- _Your assignment_:
Exactly and in full, give the records again.

[[ Extracted entries, beginning ]]

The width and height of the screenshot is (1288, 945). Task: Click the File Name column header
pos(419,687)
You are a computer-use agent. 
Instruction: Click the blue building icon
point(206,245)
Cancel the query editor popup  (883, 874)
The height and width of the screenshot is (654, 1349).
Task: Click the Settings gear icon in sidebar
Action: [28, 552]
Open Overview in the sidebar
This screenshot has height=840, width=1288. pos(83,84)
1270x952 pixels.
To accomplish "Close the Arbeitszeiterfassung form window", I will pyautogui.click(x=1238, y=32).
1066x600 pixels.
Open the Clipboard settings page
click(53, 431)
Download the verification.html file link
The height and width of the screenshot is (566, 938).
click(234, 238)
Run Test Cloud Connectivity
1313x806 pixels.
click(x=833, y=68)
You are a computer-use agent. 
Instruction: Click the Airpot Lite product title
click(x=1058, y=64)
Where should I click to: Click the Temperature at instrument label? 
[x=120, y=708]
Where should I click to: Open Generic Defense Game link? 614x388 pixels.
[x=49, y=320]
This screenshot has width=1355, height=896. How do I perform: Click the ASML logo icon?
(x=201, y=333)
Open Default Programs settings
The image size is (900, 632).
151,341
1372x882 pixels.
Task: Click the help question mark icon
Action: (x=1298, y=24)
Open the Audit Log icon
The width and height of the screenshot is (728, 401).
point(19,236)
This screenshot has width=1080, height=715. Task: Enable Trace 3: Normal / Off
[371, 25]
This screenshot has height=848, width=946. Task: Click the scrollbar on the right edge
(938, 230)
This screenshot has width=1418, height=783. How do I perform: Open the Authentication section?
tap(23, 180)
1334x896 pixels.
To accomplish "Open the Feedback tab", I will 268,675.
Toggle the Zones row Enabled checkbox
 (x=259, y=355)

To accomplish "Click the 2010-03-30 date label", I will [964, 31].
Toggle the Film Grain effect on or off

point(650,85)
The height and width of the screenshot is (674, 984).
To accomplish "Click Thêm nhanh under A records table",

[[ Extracted entries, end ]]

- _Answer to this exercise_:
The width and height of the screenshot is (1288, 945). Task: Click the File Name column header
pos(419,687)
You are a computer-use agent. 
Instruction: Click the blue building icon
point(206,245)
Cancel the query editor popup  (883, 874)
The height and width of the screenshot is (654, 1349).
Task: Click the Settings gear icon in sidebar
Action: [28, 552]
Open Overview in the sidebar
This screenshot has height=840, width=1288. pos(83,84)
1270x952 pixels.
To accomplish "Close the Arbeitszeiterfassung form window", I will pyautogui.click(x=1238, y=32).
1066x600 pixels.
Open the Clipboard settings page
click(53, 431)
Download the verification.html file link
The height and width of the screenshot is (566, 938).
click(234, 238)
Run Test Cloud Connectivity
1313x806 pixels.
click(x=833, y=68)
You are a computer-use agent. 
Instruction: Click the Airpot Lite product title
click(x=1058, y=64)
Where should I click to: Click the Temperature at instrument label? 
[x=120, y=708]
Where should I click to: Open Generic Defense Game link? 614x388 pixels.
[x=49, y=320]
This screenshot has width=1355, height=896. How do I perform: Click the ASML logo icon?
(x=201, y=333)
Open Default Programs settings
The image size is (900, 632).
151,341
1372x882 pixels.
Task: Click the help question mark icon
Action: (x=1298, y=24)
Open the Audit Log icon
The width and height of the screenshot is (728, 401).
point(19,236)
This screenshot has width=1080, height=715. Task: Enable Trace 3: Normal / Off
[371, 25]
This screenshot has height=848, width=946. Task: Click the scrollbar on the right edge
(938, 230)
This screenshot has width=1418, height=783. How do I perform: Open the Authentication section?
tap(23, 180)
1334x896 pixels.
To accomplish "Open the Feedback tab", I will 268,675.
Toggle the Zones row Enabled checkbox
 (x=259, y=355)

To accomplish "Click the 2010-03-30 date label", I will [964, 31].
Toggle the Film Grain effect on or off

point(650,85)
The height and width of the screenshot is (674, 984).
To accomplish "Click Thêm nhanh under A records table",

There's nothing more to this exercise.